Art.5. In artikel 53 van hetzelfde besluit, gewijzigd bij het koninklijk besluit van 2 april 2014, worden de volgende wijzigingen aangebracht:
  1° in het tweede lid worden de woorden "de klagende partijen" vervangen door de woorden "de verslaggever, de aanklager(s)";
  2° in het derde lid, wordt de bepaling onder 1° vervangen als volgt:
  "1° de volledige identiteit van het betrokken lid van het Instituut en, in voorkomend geval, die van de persoon die hem vertegenwoordigt of bijstaat;";
  3° in het derde lid, wordt de bepaling onder 2° vervangen als volgt:
  "2° de oproepingsdatum van het betrokken lid van het Instituut, net als zijn eventuele aanwezigheid;";
  4° in het vierde lid worden de woorden "door de secretaris" vervangen door de woorden "door de secretaris aan de betrokken leden van het Instituut bij aangetekende zending";
  5° het vijfde lid wordt vervangen als volgt:
  "In tuchtzaken worden beslissingen bij verstek genomen ten aanzien van het lid van het Instituut dat, nadat hij werd opgeroepen, noch schriftelijk zijn middelen heeft uiteengezet, noch verschenen is of vertegenwoordigd werd ter zitting.".

Art.6. In hetzelfde besluit wordt een artikel 53/1 ingevoegd, luidende:
  "Art. 53/1. De beslissingen bedoeld in de artikelen 18, § 2, en 20, § 4, van de wet van 11 februari 2013 houdende organisatie van het beroep van vastgoedmakelaar worden door de secretaris via e-mail bezorgd aan het Bureau of aan de door het Bureau aangeduide persoon.
  De beslissingen bedoeld in artikel 18, § 2, van die wet worden op dezelfde manier aan de rechtskundige assessor of aan de rechtskundige assessor generaal bezorgd.".

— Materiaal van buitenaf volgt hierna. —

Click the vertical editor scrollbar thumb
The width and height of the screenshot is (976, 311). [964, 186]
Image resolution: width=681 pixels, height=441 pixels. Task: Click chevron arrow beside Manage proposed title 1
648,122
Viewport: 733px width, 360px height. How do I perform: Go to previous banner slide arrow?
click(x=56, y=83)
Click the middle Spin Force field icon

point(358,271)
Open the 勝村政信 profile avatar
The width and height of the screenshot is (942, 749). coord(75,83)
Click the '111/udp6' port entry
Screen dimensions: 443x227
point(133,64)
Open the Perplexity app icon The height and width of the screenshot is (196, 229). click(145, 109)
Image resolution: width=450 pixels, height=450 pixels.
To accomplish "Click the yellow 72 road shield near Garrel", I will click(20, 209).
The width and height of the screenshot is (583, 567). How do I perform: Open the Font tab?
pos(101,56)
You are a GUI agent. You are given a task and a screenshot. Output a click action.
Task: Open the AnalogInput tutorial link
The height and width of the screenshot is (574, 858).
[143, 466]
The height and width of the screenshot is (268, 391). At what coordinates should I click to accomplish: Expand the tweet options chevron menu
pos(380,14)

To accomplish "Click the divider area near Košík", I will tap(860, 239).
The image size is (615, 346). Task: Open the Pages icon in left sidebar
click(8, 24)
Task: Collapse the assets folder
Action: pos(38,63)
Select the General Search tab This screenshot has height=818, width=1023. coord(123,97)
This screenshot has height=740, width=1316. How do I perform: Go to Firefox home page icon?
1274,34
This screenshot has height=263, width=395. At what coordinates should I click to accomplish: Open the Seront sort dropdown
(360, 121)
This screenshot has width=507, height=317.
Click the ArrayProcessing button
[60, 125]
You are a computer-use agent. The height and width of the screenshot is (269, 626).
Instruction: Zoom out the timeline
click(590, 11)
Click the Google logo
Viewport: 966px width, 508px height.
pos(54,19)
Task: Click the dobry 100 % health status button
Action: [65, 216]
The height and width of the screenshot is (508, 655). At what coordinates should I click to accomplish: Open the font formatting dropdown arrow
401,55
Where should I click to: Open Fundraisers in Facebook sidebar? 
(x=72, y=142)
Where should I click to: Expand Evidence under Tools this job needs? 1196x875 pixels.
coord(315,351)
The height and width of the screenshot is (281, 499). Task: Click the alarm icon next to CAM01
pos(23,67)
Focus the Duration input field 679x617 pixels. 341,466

Art.7. In artikel 57 van hetzelfde besluit worden het tweede lid en het derde lid opgeheven.

Art.8. Artikel 62, § 2, van hetzelfde besluit wordt aangevuld met een lid, luidende:
  "Als de aanvraag ontvankelijk is, beslist de Kamer van Beroep, in functie van de omstandigheden eigen aan het geval, om al dan niet gevolg te geven aan de vraag tot eerherstel.".

Art.9. In artikel 63 van hetzelfde besluit wordt paragraaf 3 vervangen als volgt:
  " § 3. De oudste voorzitter in jaren, of wanneer hij afwezig of verhinderd is zijn plaatsvervanger, neemt het voorzitterschap van de verenigde Kamers waar. Bij staking van stemmen beslist de stem van de voorzitter.".

Art. 10. De minister bevoegd voor Middenstand is belast met de uitvoering van dit besluit.